I continued along the bike path for a while, and then headed north into the intensively cultivated fieldscape between Nylars and Vestermarie. The area had once been a mixture of pasture, marsh and heath, and had slowly been drained and cultivated over the centuries. Large dairy and pig farms were strung along the landscape.

Udsigt fra Smørenegevejen

My route took me south again, across the main road and into an area with smaller farms and homesteads, poorer soils, and more variety of vegetation. I headed east until I crossed Læse å, a small stream (though Bornholm’s second biggest) that on account of its unique geology and nature, is protected by law. For several kilometers a public path follows the stream along its heavily wooded valley, with fantastic information panels describing the succession of geological strata the stream flows over.

Huge windmills and a giant solar cell park welcomed visitors to the beginning of the path. I watched through my binoculars as a marsh harrier flew close to the huge rotating arms of the windmill.

Marsh harrier and windmill

Down by the stream I was sheltered from the breeze, but easy prey for mosquitos. I was entranced by my eye’s ability to see reflections on the surface and stones on the stream bed, but not both simultaneously.

Reflections, Læseå

I took a break by the side of an oilseed rape field, now fading a little. A low-flying marsh harrier was lit yellow by reflected light from the flowers.

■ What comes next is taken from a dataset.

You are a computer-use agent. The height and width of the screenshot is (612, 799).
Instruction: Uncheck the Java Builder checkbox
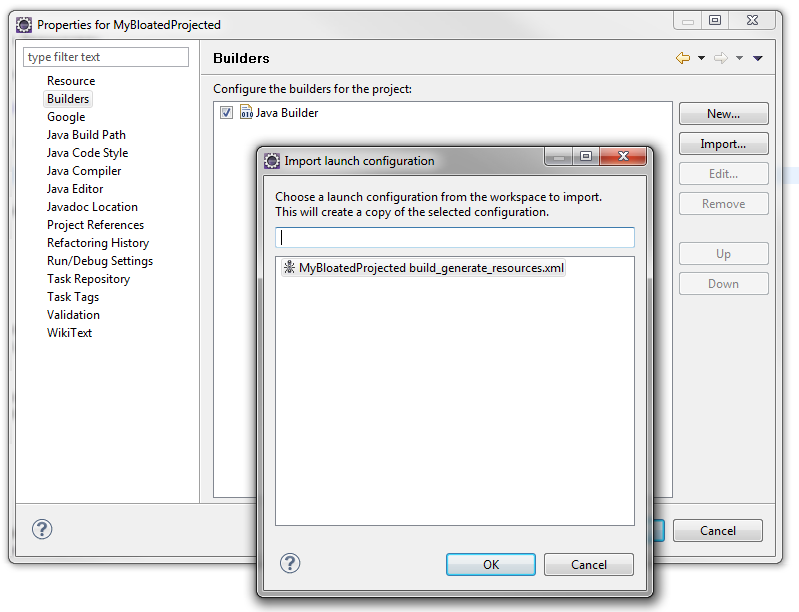227,113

Down in the wooded valley again, I felt overwhelmed by the insane visual complexity of the vegetation and water, by the myriad patches of sunlight and shadow, the colours, patterns, and shapes – all flickering with the wind. I tried desperately to simplify what I saw but to no avail.

Where the stream bends and meanders through a flower-rich meadow heavy with the scent of wild garlic, I spent a while trying to capture the layers of shale. Curious horses watched my every move. As evening fell, they became skittish and galloped about.

Graptolite shale, with layer of bentonite (volcanic ash)

I followed the path out of the valley into the open fields of Vasagård – one of Bornholm’s, and indeed Denmark’s, most important archaeological sites. A cromlech was built in the early Neolithic period over 5,500 years ago, then a passage grave, and then both were combined into one barrow. Here funerals and other ritual activities have taken place over thousands of years. I crawled inside and along the passage into the pitch-black inner chamber and tried to imagine all that history. Outside again, the sun set behind the mound, with the entrance looking like an eye into another universe.

Langehøj ved Vasagård

LAND 21

WEATHER REPORT – Sunny most of the day. Temperature 10 – 15 degrees. Wind 6 m/s from the northwest. Hours of precipitation: 0 hours. Hours of sunshine: 12 hours.

STOPS with the BIVVY – 0

KILOMETRES WALKED – 15.01 km

DAY LASTED – 16h and 42 m

PEOPLE TALKED TO – 2

BIRDS SEEN and HEARD – 50 species: 5 new (icterine warbler, red-backed shrike, house martin, swift, cuckoo) running total = 111 species

LESSONS LEARNED – more water needed – I ended up boiling water from the stream.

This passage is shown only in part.